Nationally, we’ll cover over 90,500 square kilometres of new and upgraded handheld coverage. Additionally, we’ll cover over 204,400 square kilometres of new external antenna coverage, as well as over 8,000 kilometres of new coverage to major transport routes. This is just so important in rural, regional and remote Australia. These key communications upgrades go to the heart of this government delivering for all Australians, not just for those who live in metropolitan areas.
In April we announced the commencement of the Government Regional Telecommunications Review, allowing those living in rural, remote and regional areas to have their say on telecommunications issues in their area. It is more proof that the government listens to and delivers for people in regional, rural and remote Australia. We want to see a connected regional Australia that is prosperous and vibrant.
Recently, the government announced that we were reopening the Mobile Black Spot Program’s database of reported black spot locations for new nominations. The database will be shared with applicants, assisting them to identify locations where we need to improve mobile coverage on an ongoing basis. This round aims to improve outcomes for regional businesses as well as emergency services, health, education and tourism services. This is a great program and an initiative of the Liberal-led government, as I mentioned earlier. It has been extraordinarily well received. This fourth round is really music to the ears of people who live and work—even those in emergency services—in rural and regional areas.
This is in direct contrast to those opposite, who didn’t spend a cent on improving mobile reception when they were in office. I commend the long and solid communications track record of this government to the House. But, again, I would go to those in the emergency services, who have regularly come along to the opening of new towers. They are just so grateful to be able to have the connectivity always in rural and regional areas—if it’s fire or flood, or whatever the emergency is. Local volunteers, St John Ambulance people and the local fire and emergency services organisations do an amazing job. We can’t do without those volunteers, but connectivity for them is a critical part of the important services they deliver for people in our areas.

| Tasks |
**a.** Answer these questions from the speech on regional mobile coverage:
(i) How many square kilometres of new external antenna coverage will be delivered?
(ii) In what month was the commencement of the Government Regional Telecommunications Review announced?
(iii) Which round of the Mobile Black Spot Program is referred to?
**b.** Reproduce word for word the passage of the speech on regional mobile coverage starting with "Nationally, we’ll cover" and going on through "in metropolitan areas.".
None of the entries are needed.

(Lines of data)

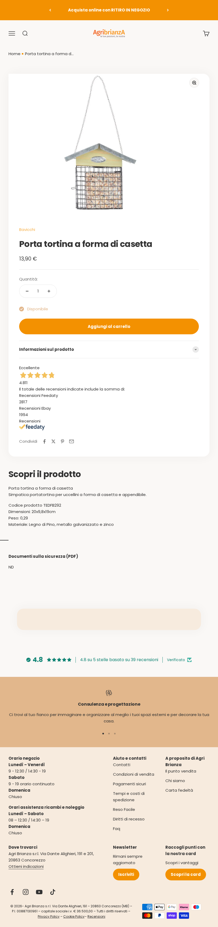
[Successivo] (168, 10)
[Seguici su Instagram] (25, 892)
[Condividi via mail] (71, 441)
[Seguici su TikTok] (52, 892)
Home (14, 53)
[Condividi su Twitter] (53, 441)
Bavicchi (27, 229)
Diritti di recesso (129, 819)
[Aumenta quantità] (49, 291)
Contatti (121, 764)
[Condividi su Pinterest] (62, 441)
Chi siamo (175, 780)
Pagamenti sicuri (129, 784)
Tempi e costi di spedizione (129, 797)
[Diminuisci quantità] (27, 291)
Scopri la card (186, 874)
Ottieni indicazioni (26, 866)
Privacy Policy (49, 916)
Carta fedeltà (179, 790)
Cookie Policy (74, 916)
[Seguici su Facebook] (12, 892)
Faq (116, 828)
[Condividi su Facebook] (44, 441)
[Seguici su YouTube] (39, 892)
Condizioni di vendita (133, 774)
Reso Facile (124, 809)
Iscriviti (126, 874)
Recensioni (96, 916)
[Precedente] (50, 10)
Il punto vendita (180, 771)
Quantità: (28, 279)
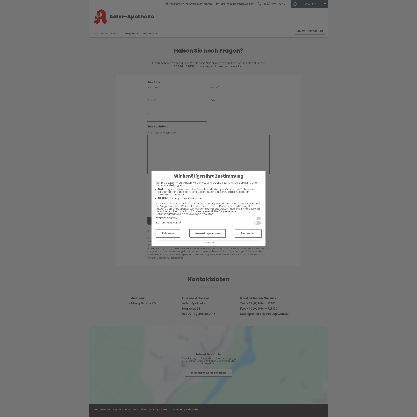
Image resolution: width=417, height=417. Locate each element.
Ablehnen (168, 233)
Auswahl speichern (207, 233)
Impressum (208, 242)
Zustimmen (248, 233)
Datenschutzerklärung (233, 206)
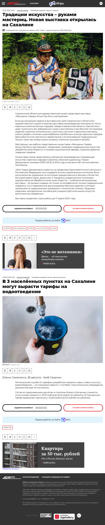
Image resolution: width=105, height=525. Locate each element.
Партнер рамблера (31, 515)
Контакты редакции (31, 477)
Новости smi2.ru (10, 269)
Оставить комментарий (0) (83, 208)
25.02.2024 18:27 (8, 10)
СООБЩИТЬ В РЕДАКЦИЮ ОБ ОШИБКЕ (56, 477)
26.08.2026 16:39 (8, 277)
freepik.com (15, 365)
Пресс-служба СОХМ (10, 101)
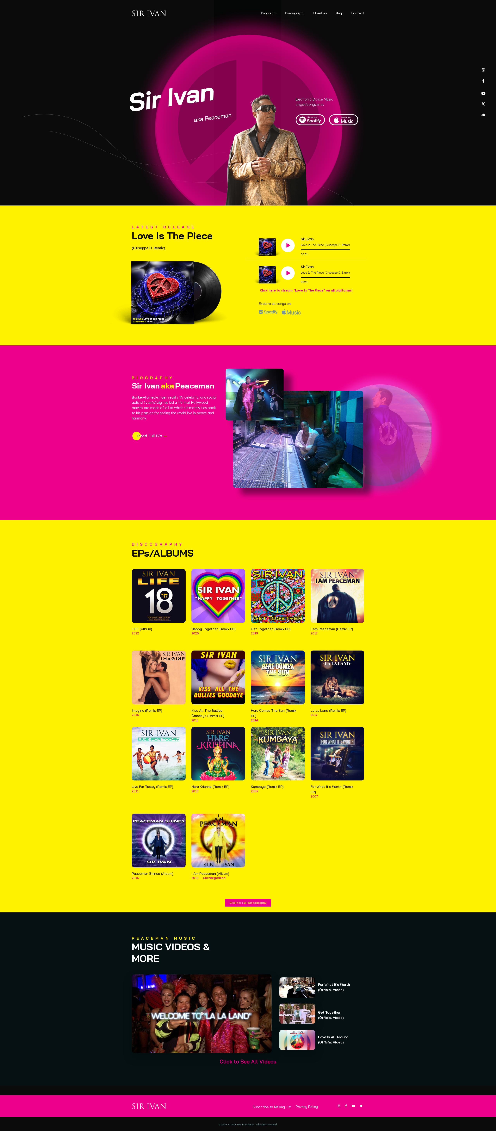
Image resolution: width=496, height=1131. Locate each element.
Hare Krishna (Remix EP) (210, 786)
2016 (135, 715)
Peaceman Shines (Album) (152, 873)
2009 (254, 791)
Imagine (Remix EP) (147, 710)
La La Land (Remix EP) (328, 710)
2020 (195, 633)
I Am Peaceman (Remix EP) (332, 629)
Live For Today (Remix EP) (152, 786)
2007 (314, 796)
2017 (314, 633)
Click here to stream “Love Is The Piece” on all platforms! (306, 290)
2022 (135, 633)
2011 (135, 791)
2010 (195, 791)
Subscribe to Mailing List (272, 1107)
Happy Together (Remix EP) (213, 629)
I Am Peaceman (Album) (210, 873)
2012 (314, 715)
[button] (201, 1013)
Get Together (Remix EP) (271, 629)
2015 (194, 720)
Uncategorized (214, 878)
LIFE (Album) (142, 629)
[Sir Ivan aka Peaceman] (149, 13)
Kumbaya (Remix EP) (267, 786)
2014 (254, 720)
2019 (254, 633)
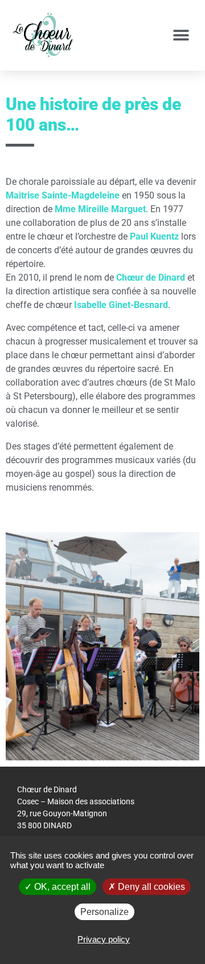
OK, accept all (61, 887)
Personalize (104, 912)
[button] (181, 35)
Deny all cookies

| Task-by-task answers |
**a.**
(i) Over 204,400 square kilometres.
(ii) April.
(iii) The fourth round.

**b.**
Nationally, we’ll cover over 90,500 square kilometres of new and upgraded handheld coverage. Additionally, we’ll cover over 204,400 square kilometres of new external antenna coverage, as well as over 8,000 kilometres of new coverage to major transport routes. This is just so important in rural, regional and remote Australia. These key communications upgrades go to the heart of this government delivering for all Australians, not just for those who live in metropolitan areas.